Introduction and Objectives – Low risk prostate cancer (LRPC) overdiagnosis has become more frequent, raising concerns on the morbidity induced by subsequent overtreatment. Active surveillance (AS) is an alternative in these indolent tumors, allowing the postponement or avoidance of radical treatments, without compromising cancer-specific survival (CSS). We aimed to compare outcomes of AS and radical prostatectomy (RP) in the approach of patients with LRPC.
Material and Methods – Retrospective clinical data was gathered on men with very low-risk PC (biopsy Gleason score <7; ≤ 3 positive biopsy cores with ≤ 25% tumor involvement in each positive core; PSA < 10ng/dL; stage ≤ cT2a) between January 2012 and July 2017, and either included in the AS protocol or submitted to RP. Triggers for AS discontinuation were disease progression in re-biopsies; suspected PSA kinetics; patient’s will. Analyzed outcomes were CSS, metastasis-free survival (MFS) and postoperative functional outcomes.

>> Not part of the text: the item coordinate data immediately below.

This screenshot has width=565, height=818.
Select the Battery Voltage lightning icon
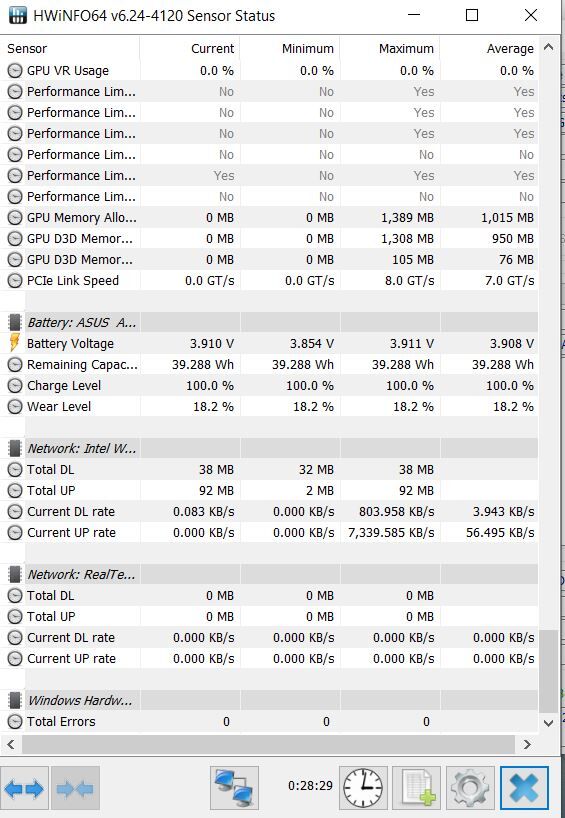click(15, 343)
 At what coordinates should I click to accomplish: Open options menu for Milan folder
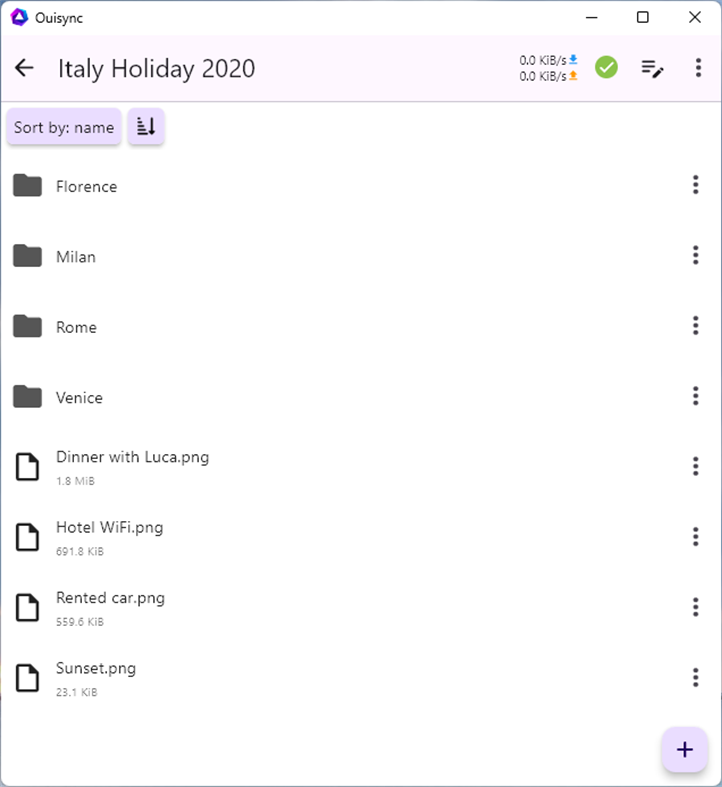point(695,256)
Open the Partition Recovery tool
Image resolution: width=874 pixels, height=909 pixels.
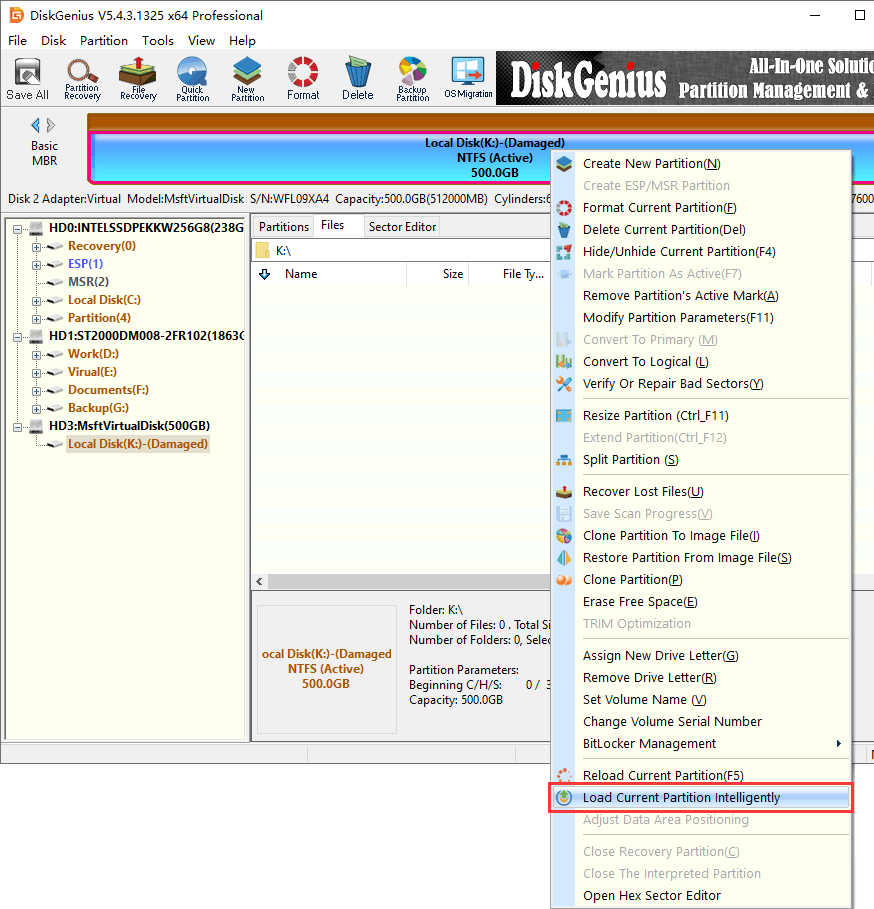(82, 78)
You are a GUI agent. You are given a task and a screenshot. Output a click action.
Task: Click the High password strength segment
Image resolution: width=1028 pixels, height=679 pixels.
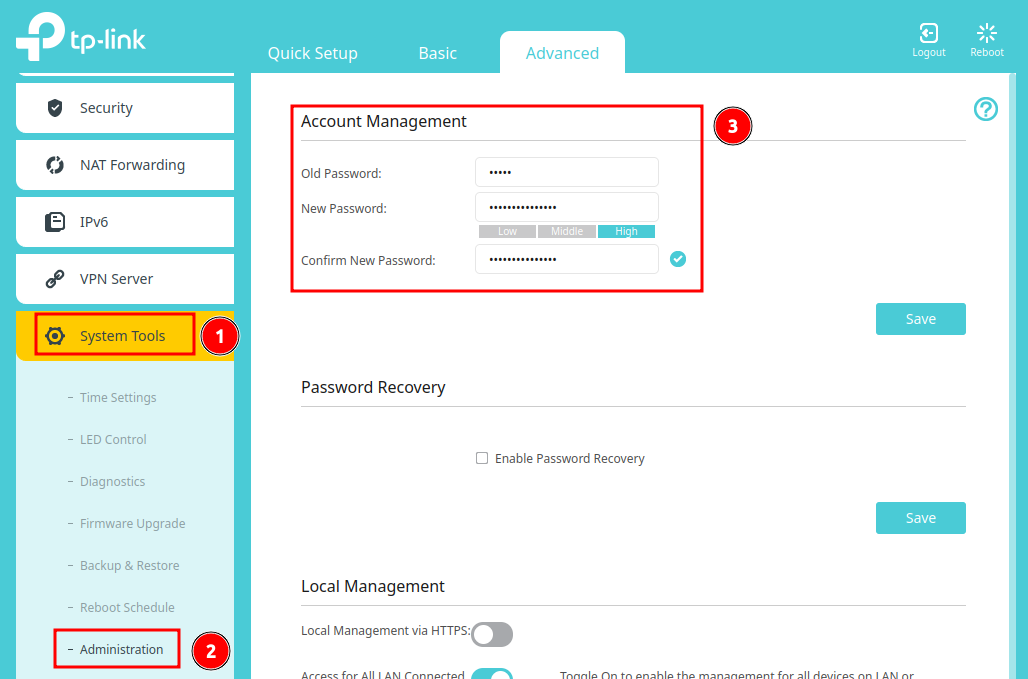pos(626,231)
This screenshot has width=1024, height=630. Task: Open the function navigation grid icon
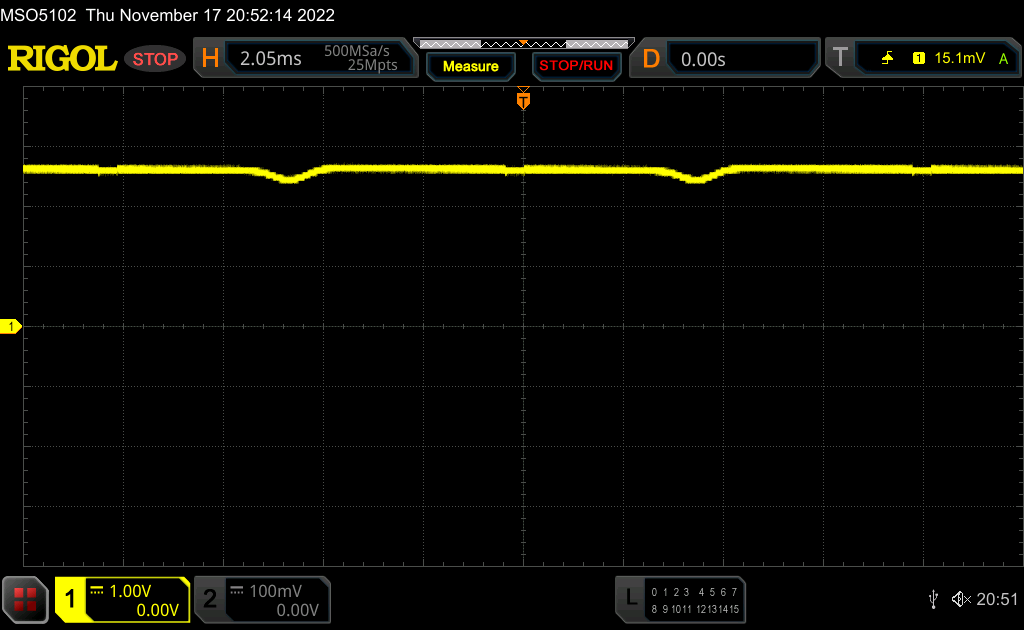26,599
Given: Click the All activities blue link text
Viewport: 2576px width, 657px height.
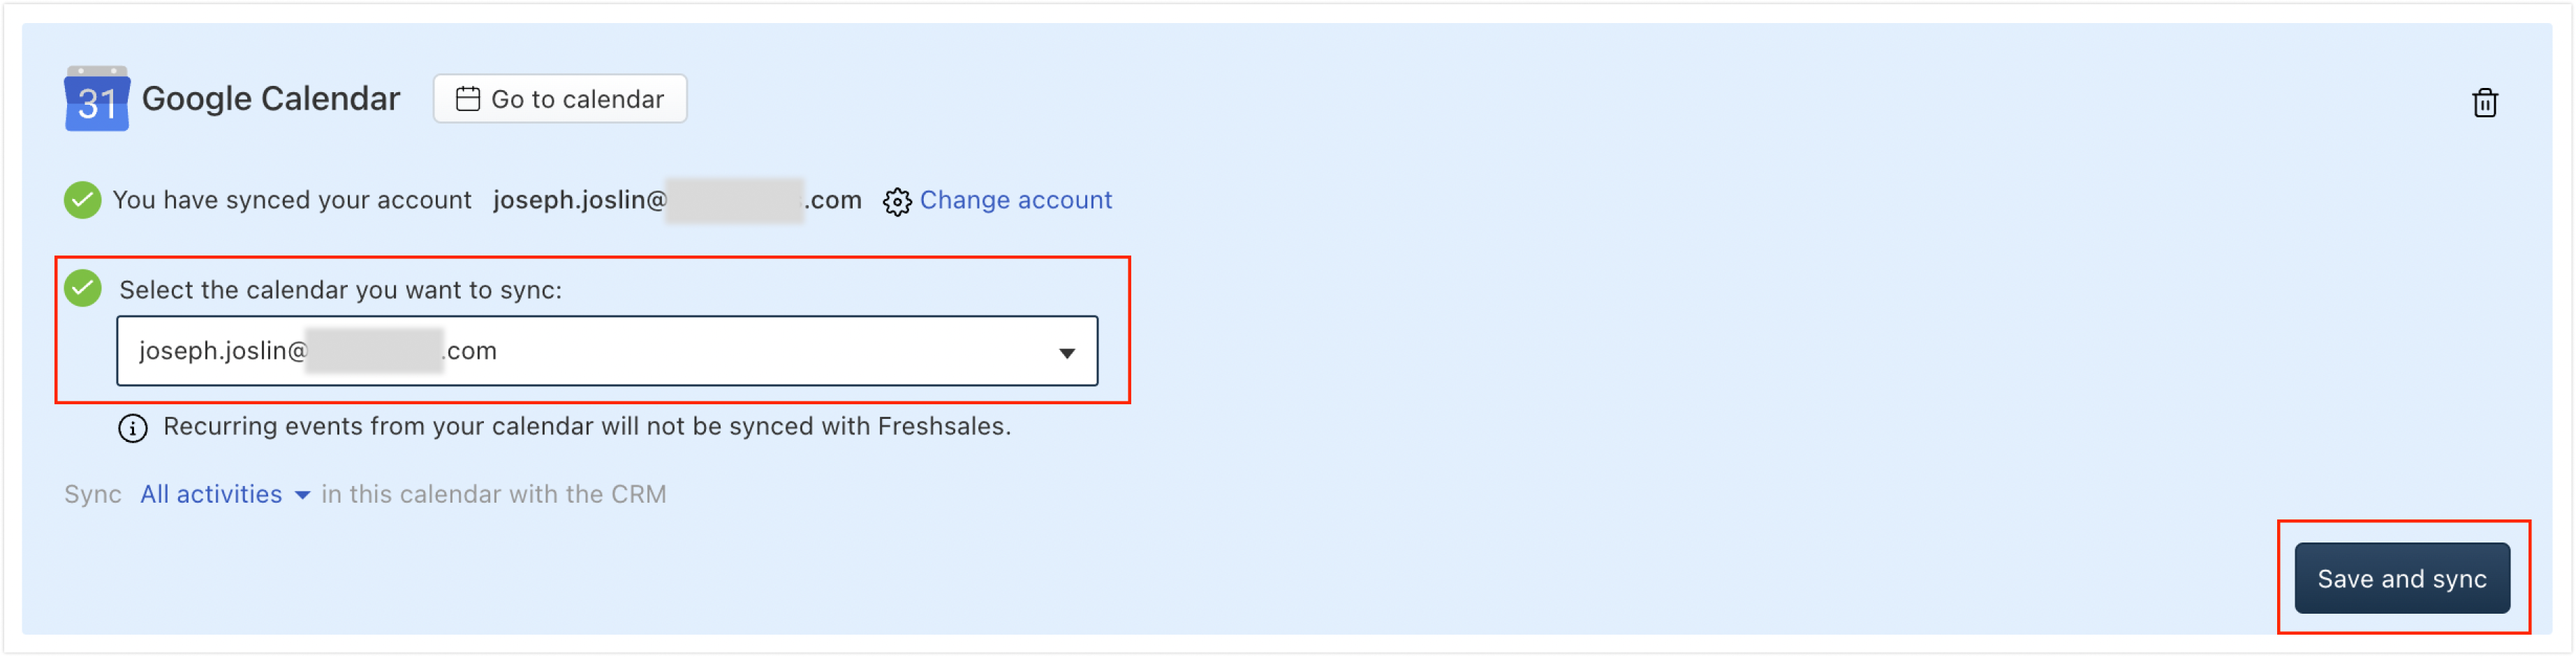Looking at the screenshot, I should tap(211, 494).
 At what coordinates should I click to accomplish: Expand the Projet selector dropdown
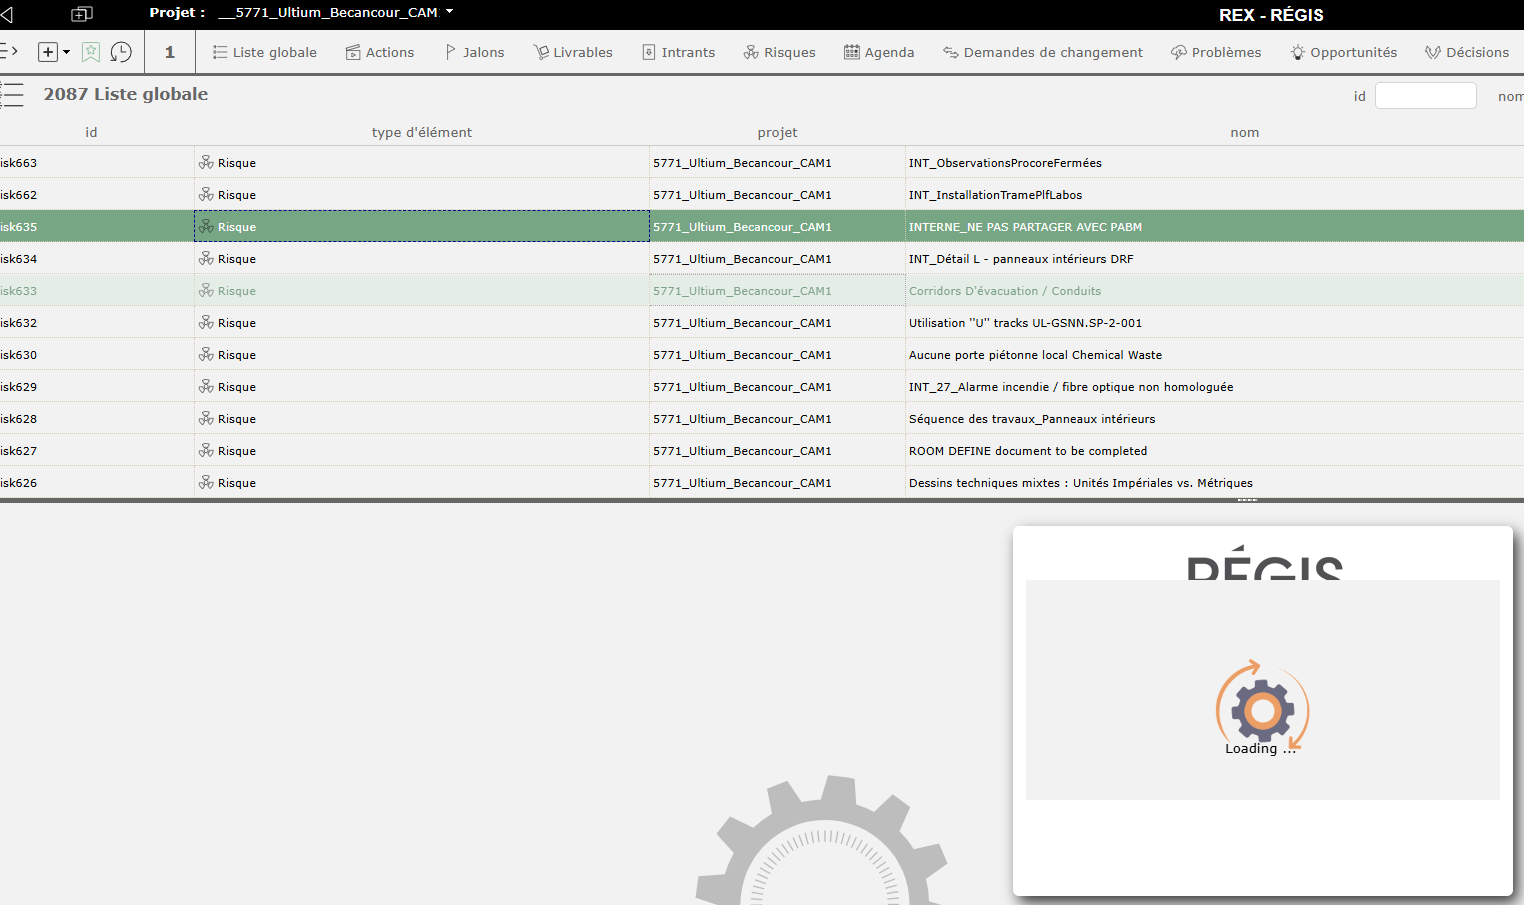(449, 12)
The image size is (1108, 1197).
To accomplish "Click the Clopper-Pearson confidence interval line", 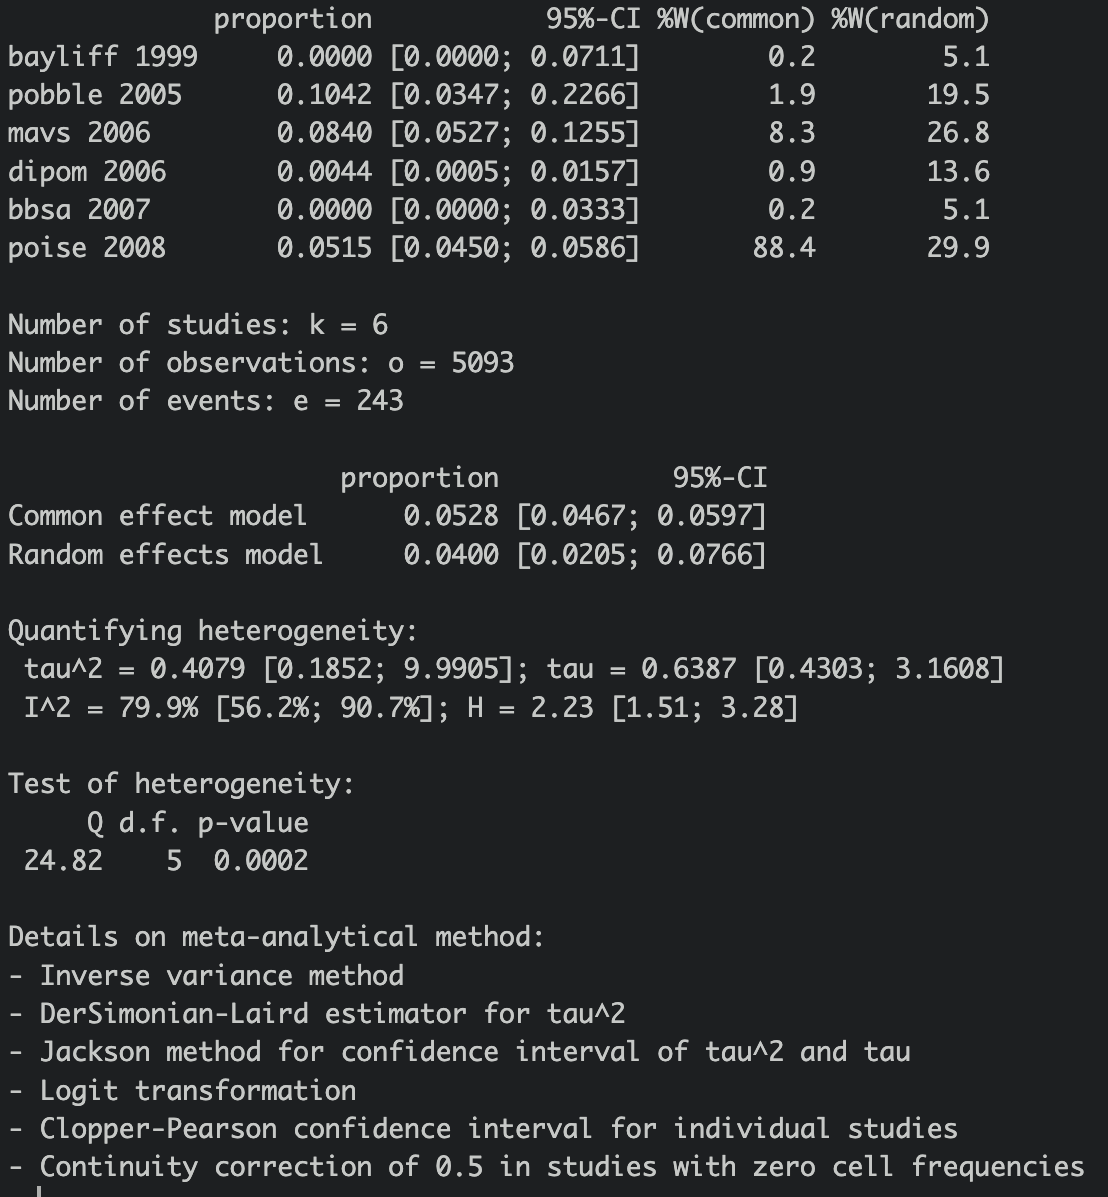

Results – Sixty six (66) patients were included: 31 initially submitted to RP (group 1) and 35 included in the AS protocol (group 2). Mean age was 65.6 ± 5.2 years old in group 1 and 68.2 ± 5.4 in group 2. Mean initial PSA was 7.8 ± 2.7 ng/dL and 6.3 ± 3.9 ng/dL in groups 1 and 2. After 44.5 ± 26.9 months of follow-up, AS discontinuation rate was 30.6% (11 cases, 4 for Gleason progression after 39.7 ± 11.1 months of AS). Seven of these patients were submitted to RP (two reported cases of reupstaging), and 2 received radiotherapy. Regarding group 1, final pathology revealed an upgrade to ISUP group ≥ 2 in 13 cases (41.9%) comparing to biopsy. One patient died during surgery due to an acute myocardial infarction. As for functional outcomes, 5 patients (16.1%) report some degree of stress urinary incontinence and 20 (64.5%) have erectile disfunction. No cases of cancer-related mortality or metastatic disease were reported in both groups.
Conclusions– We report good results in our department's protocol, with a 30.6% discontinuation rate but only 4 cases triggered by disease progression. Functional morbidity in patients initially submitted to RP was not neglectable and could have been delayed or avoided by AS. However, an alarming 41.9% of cancers initially submitted to surgery were upstaged in RP specimen, also raising the need for an accurate initial staging before selecting patients for AS. The introduction of multiparametric MR will probably minimize some of these problems.